Bonne nouvelle en revanche pour les héritiers : depuis février 2024, l’administration dispose de deux mois maximum pour répondre à une demande de paiement aménagé, contre quatre auparavant. Ce raccourcissement facilite l’organisation financière et réduit l’incertitude au moment du règlement de la succession.

Le différé élargi à de nouveaux cas

Conséquences financières du paiement différé des droits de succession pour les héritiers

Le bénéfice du paiement différé s’étend désormais aux successions où le conjoint survivant choisit un droit viager d’habitation sur le logement familial. Les autres héritiers peuvent ainsi reporter le paiement des droits correspondant à ce bien, à condition d’en évaluer correctement la valeur imposable.
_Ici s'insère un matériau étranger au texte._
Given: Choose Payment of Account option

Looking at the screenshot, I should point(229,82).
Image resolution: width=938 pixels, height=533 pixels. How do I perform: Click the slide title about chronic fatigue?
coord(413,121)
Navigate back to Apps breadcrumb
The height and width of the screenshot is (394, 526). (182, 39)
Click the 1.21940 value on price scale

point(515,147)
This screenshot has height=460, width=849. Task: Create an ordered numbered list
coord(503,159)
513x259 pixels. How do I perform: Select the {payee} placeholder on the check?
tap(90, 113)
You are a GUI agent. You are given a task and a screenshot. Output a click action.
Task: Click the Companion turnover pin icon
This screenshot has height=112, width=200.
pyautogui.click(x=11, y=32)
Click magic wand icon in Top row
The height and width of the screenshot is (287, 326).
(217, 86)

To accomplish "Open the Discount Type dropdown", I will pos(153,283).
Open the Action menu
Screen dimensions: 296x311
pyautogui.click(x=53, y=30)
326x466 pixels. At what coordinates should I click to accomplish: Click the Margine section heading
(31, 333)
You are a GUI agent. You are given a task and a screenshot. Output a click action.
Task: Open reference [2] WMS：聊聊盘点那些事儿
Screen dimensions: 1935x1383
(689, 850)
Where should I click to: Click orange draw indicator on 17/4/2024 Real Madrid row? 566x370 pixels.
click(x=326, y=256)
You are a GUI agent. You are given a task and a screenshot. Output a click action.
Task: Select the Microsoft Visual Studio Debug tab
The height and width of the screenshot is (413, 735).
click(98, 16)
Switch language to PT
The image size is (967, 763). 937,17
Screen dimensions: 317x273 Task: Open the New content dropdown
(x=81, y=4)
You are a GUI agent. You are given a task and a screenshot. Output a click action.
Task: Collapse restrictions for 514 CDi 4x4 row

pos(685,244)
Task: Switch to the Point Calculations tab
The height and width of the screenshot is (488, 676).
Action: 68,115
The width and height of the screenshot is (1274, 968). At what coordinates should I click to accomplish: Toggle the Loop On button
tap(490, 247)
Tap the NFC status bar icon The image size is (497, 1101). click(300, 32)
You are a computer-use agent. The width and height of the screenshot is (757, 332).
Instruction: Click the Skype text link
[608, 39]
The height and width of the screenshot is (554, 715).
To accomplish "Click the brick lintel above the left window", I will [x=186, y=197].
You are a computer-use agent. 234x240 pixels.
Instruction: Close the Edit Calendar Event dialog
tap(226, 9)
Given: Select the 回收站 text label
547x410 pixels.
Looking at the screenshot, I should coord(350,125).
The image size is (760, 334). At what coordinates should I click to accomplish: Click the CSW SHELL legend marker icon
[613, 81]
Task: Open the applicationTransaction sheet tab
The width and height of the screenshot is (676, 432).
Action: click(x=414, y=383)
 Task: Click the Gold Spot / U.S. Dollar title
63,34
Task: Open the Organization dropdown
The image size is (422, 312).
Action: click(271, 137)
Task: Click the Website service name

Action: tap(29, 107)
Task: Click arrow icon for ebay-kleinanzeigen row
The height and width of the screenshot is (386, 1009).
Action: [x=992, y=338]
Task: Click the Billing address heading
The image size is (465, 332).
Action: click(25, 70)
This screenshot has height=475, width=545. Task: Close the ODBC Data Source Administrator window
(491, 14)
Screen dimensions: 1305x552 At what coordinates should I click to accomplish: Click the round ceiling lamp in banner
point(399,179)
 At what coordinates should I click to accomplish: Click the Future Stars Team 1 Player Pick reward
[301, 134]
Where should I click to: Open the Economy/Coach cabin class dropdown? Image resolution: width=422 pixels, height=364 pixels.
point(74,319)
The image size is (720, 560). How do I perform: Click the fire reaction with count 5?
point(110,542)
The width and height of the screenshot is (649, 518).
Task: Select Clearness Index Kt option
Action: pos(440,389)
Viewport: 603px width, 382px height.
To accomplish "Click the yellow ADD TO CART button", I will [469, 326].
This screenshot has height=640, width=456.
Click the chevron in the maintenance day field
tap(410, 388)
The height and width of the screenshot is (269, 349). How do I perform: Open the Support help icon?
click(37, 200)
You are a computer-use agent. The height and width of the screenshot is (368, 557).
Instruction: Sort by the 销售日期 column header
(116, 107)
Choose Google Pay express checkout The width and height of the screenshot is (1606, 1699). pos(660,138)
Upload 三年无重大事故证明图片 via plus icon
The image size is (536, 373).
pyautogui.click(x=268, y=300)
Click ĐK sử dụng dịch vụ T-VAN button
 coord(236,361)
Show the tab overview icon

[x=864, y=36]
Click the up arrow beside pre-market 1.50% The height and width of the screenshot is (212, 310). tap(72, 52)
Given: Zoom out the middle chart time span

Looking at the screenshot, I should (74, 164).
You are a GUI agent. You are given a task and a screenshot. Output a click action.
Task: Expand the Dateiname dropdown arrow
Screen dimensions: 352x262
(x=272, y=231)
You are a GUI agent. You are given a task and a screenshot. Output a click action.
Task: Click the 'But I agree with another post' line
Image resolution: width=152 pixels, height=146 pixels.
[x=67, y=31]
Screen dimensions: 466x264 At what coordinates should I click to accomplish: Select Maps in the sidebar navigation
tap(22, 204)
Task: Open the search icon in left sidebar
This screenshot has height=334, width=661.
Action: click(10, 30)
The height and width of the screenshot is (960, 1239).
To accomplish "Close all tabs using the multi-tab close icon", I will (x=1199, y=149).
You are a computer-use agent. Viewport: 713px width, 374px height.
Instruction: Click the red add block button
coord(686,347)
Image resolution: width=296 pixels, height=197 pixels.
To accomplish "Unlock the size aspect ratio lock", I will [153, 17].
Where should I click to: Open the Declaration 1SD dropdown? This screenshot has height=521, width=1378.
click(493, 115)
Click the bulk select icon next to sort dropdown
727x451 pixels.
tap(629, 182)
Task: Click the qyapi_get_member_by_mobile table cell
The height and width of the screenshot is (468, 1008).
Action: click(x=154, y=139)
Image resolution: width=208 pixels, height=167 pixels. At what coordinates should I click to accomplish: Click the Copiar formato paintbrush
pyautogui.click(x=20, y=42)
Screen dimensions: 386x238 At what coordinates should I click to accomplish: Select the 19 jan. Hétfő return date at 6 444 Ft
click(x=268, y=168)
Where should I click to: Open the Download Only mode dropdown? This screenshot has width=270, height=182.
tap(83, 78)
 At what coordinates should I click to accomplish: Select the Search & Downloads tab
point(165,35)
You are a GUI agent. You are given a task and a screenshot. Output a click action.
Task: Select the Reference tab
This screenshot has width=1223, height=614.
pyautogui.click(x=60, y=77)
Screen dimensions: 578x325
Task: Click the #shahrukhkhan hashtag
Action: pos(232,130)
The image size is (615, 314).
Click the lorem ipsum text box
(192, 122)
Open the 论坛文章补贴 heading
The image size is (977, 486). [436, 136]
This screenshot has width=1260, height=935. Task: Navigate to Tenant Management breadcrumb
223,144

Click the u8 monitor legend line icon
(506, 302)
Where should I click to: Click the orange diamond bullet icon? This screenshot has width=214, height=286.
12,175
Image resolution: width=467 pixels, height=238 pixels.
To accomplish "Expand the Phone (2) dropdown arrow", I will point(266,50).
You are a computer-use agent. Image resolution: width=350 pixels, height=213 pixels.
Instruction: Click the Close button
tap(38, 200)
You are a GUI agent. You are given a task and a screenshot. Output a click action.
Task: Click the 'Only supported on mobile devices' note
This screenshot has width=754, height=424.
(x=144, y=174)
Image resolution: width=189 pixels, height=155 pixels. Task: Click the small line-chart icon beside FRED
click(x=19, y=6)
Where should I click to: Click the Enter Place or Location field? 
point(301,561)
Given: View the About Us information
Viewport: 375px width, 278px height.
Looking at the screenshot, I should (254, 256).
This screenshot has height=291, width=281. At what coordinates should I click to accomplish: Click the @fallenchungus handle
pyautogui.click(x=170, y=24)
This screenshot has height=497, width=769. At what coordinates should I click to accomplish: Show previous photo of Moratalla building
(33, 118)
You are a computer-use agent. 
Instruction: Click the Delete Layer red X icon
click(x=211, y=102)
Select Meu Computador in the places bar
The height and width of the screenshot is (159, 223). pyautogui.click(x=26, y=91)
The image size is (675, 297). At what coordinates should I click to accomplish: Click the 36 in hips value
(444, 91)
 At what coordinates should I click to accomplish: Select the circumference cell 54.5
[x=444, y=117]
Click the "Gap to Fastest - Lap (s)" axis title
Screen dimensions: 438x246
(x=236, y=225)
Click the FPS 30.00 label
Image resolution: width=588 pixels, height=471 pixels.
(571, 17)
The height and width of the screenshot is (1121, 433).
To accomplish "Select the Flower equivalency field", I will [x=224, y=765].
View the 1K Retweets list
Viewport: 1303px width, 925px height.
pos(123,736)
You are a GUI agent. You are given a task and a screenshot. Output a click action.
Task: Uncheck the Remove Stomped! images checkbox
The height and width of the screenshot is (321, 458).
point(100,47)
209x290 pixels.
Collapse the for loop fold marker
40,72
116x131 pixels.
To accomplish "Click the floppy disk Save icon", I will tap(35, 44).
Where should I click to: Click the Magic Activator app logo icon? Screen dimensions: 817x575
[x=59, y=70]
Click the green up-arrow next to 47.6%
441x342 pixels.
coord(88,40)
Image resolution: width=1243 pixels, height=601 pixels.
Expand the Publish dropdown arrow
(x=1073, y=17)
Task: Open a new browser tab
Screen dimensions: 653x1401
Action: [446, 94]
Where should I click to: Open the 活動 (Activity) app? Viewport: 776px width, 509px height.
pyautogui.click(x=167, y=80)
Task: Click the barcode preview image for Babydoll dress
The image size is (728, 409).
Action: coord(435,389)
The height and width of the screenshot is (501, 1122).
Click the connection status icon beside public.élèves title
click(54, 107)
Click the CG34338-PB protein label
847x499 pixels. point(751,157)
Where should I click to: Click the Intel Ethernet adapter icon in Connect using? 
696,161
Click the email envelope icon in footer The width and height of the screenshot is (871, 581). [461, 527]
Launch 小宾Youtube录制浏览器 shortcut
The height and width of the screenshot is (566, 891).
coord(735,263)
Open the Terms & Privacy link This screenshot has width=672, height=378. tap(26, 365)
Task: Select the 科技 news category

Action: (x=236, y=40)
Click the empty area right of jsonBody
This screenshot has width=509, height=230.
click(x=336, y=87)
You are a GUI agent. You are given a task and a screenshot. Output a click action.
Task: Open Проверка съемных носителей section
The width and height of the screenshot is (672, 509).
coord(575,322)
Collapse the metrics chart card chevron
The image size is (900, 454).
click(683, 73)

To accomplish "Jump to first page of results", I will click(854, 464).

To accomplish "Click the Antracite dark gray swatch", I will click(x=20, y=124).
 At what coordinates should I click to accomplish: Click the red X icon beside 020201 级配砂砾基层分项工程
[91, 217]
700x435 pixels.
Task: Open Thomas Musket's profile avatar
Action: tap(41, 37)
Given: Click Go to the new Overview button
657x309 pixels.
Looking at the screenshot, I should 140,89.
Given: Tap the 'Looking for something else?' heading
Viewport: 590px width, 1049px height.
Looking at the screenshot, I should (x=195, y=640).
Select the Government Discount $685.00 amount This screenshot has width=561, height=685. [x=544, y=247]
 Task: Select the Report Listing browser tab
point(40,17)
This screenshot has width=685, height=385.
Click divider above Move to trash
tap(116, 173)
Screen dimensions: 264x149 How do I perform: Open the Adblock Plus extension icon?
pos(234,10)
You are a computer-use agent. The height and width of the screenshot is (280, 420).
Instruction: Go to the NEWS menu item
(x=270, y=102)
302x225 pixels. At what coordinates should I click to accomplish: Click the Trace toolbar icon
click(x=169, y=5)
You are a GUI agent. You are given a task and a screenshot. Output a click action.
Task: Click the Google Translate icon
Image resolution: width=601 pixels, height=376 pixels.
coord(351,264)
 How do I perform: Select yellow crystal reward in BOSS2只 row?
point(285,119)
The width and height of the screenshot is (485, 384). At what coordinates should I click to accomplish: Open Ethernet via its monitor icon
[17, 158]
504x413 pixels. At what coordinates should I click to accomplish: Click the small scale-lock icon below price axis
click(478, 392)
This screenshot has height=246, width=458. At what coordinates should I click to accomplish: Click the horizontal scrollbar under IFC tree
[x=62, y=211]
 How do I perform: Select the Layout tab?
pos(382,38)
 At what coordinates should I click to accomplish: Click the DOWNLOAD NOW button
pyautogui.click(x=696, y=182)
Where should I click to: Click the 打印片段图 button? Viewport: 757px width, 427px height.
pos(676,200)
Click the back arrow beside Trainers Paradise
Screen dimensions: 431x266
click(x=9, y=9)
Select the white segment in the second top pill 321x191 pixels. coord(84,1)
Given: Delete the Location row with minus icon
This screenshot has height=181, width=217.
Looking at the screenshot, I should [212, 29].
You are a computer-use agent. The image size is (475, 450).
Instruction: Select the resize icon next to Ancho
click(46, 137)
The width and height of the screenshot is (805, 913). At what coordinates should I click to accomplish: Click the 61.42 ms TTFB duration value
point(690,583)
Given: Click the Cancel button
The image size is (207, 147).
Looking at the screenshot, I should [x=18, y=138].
Ce que les héritiers doivent anticiper

Avant d’opter pour un paiement non immédiat, il est essentiel de :

  • vérifier l’éligibilité de la succession au dispositif ;
  • mesurer le coût réel des intérêts avec le nouveau taux ;
  • comparer cette option à d’autres solutions (vente d’un bien, crédit bancaire, liquidités disponibles).

Avec la hausse des intérêts en 2026 et l’élargissement des cas concernés, le paiement différé reste un levier précieux, mais moins neutre financièrement. Une analyse attentive de la situation patrimoniale s’impose pour éviter les mauvaises surprises.